By SEAN LLOYD
Chief Family and Community Engagement Officer
Paulo Freire Charter School, Newark, New Jersey
There is a widening gap in society between the haves and have nots. This chasm of inequality has manifested itself in ridiculously disproportionate distribution of wealth, environmental issues that have, or are, approaching a point of no return—a prison industrial complex that actively targets men and women of color in the worst way, and a general feeling of apathy from the rest of uninformed society. Fortunately, a few dedicated individuals can make change in their field of choice. And with a focus towards the next generation, as educators we can affect positive change that will last long past the time when our own efforts have become outdated or overshadowed by new and emerging problems.
We must never forget one truth. Major structural shifts in society are generally initiated and managed by very small groups of people relative to the rest of the population.
Service-learning as a teaching pedagogy offers us the opportunity to instill within our youth the values, principles, and problem solving skills necessary to create real, lasting and meaningful change. It’s not about putting a bandage on random chosen situations. It IS an attempt to address the symptoms and core problems that are revealed or identified by our students through thoughtful community inquiry. Well thought out service-learning projects create the circumstance and opportunity. Service-learning must be a part of the new curriculum we create across the country. We are facing a degradation and loss of culture that has to be addressed. The deterioration of decency, promotion of decadence, waste, murderous apathy, along with the poisoning of food, water, clothing, and shelter are all made possible by human actors. These things don’t happen in a vacuum or through some random occurrence; implying a universe of lack, destruction and reward for wickedness. To the contrary, the universe is good, abundant in resource and opportunity. It rewards action. It can balance itself and it is the duty of those so inclined to act as a means of bringing that balance to fruition.

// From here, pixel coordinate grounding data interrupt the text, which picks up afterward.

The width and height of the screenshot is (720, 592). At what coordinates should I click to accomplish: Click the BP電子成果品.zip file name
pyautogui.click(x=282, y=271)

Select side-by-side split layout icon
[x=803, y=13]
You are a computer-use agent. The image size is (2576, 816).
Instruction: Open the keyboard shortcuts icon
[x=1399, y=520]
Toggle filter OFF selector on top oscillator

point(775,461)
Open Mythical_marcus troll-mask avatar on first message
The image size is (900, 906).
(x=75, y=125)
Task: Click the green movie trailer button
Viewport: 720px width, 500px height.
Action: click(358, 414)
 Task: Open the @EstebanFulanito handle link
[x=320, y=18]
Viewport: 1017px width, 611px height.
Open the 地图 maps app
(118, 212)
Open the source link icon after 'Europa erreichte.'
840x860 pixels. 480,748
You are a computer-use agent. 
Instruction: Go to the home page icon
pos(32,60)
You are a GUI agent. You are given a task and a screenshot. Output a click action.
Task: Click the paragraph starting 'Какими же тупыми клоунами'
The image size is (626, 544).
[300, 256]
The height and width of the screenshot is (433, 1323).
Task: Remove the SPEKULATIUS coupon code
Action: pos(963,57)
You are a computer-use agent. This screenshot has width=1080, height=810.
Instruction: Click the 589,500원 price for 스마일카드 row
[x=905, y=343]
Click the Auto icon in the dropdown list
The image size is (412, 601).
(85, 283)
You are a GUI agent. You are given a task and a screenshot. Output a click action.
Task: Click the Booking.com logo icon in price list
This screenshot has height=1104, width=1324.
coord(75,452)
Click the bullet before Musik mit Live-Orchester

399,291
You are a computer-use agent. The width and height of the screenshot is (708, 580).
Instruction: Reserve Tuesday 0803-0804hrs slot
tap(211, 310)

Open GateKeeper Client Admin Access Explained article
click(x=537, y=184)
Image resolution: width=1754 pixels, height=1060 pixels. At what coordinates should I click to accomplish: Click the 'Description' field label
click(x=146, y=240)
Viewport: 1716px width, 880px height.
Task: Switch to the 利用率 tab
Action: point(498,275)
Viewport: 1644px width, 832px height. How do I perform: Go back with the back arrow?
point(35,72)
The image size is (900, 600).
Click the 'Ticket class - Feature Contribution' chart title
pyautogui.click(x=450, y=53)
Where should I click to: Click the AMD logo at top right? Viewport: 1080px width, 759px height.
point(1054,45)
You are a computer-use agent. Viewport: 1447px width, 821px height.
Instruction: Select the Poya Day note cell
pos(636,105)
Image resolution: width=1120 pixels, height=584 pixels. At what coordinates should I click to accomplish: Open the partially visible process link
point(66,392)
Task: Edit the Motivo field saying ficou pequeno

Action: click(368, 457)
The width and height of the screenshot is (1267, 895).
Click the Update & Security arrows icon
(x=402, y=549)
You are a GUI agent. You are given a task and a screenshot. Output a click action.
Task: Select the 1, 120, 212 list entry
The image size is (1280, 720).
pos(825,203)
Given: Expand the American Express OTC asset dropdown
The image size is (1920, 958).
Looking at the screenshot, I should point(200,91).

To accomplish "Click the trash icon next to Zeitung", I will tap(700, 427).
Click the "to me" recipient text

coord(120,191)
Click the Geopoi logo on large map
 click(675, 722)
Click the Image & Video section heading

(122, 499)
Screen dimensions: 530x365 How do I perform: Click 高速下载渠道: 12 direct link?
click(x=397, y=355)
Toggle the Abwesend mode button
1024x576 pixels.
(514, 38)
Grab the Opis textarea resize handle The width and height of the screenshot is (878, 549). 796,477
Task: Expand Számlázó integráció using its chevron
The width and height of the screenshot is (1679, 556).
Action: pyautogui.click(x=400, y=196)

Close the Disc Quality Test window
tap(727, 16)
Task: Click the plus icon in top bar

The necessity of organizing this sort of energy towards action into a critical mass is being taken on by good people and organizations. Community Works Institute (CWI) is one of those groups that has refused to watch the world pass them by. After participating in their annual week long Summer WEST Institute in Los Angeles, the people, places, and innovative work that I was introduced to provided a much welcomed spark for someone that works in education. Attempting to bring balance to the machinery of exploitation of everything can be isolating. Educators are often isolated in our work. One of the greatest achievements of CWI was that it linked me to people that are passionate about the same work I am. This is no small feat. It is actually of monumental importance, since one of the greatest joys a person can have is that of comradery. At CWI’s Institute the introduction of local and neighborhood actions by educators and the institutions that sprang from them showed us just how much how our efforts can actually pay off.
We must compel students to research, act and reflect on their actions with respect to their own communities and our society at large. Putting the headphones down sometimes and turning to address issues that affect the entire planet breaks our dynamic of isolation. This really must be part of the core foundation of education. Our young people have to see themselves as part of the larger whole and part of the solution. If we do not help them project themselves into a future that respects and promotes their right to discover who they are and what they care about, the blame will in part rest on our shoulders. The ebb and flow of creating community must take place, with all of us needing to decide where we will stand and contribute in the process of change.